**ACTIVITY:** Print the data exactly. Pictures stay out.

Stored data:
******************************
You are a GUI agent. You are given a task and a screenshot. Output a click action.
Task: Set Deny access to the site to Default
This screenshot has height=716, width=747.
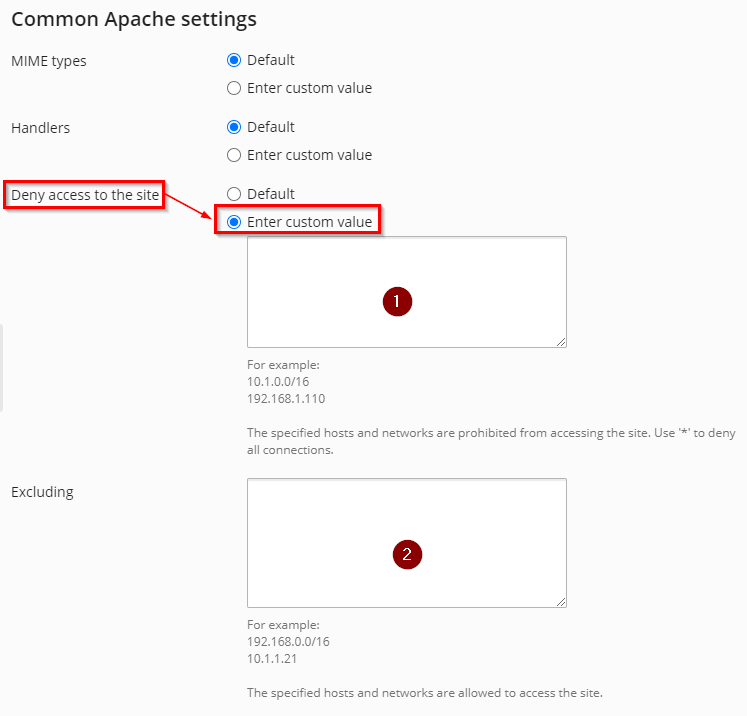pyautogui.click(x=234, y=194)
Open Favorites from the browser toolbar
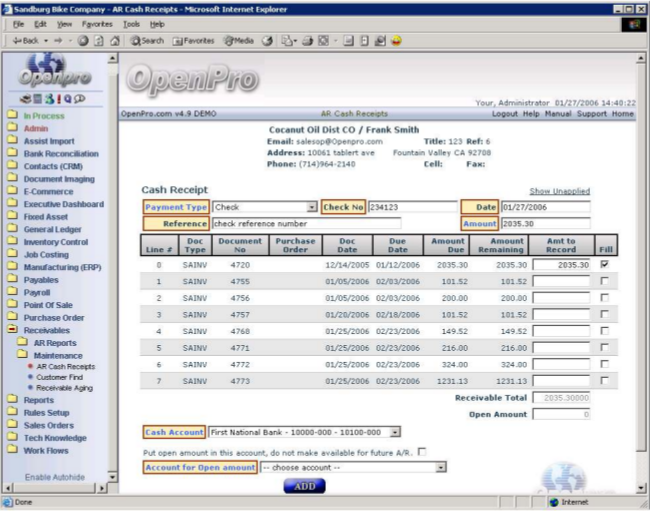 point(193,40)
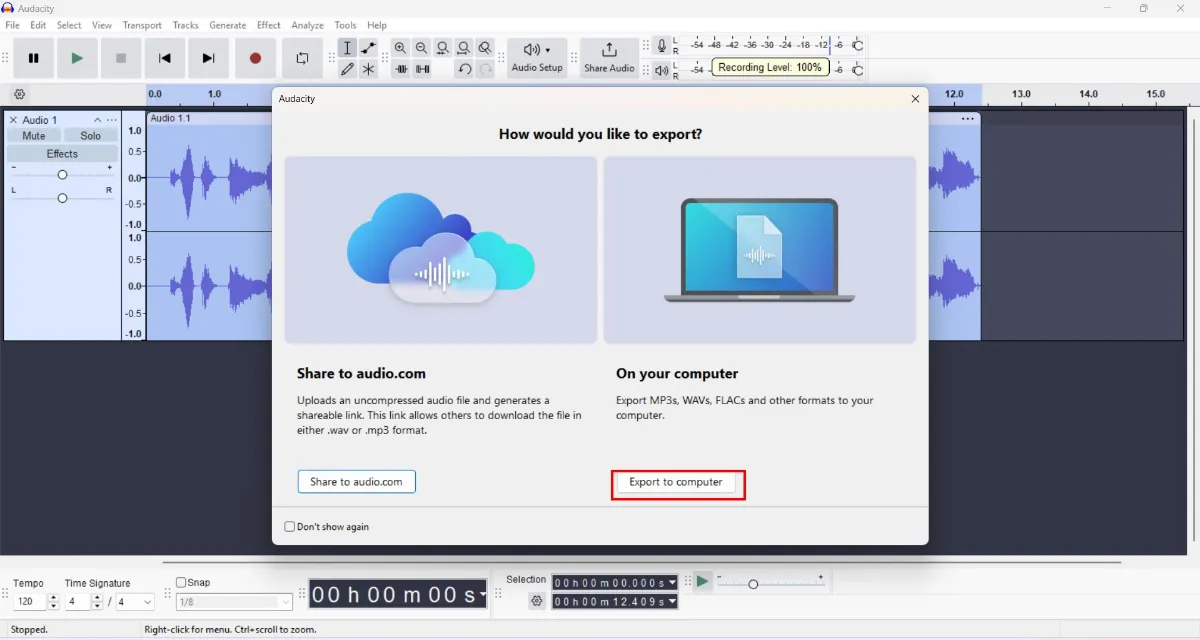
******************************
**TASK OUTPUT:**
You are a GUI agent. You are given a task and a screenshot. Output a click action.
Task: Set Deny access to the site to Default
This screenshot has height=716, width=747.
pyautogui.click(x=234, y=194)
Open Favorites from the browser toolbar
 point(193,40)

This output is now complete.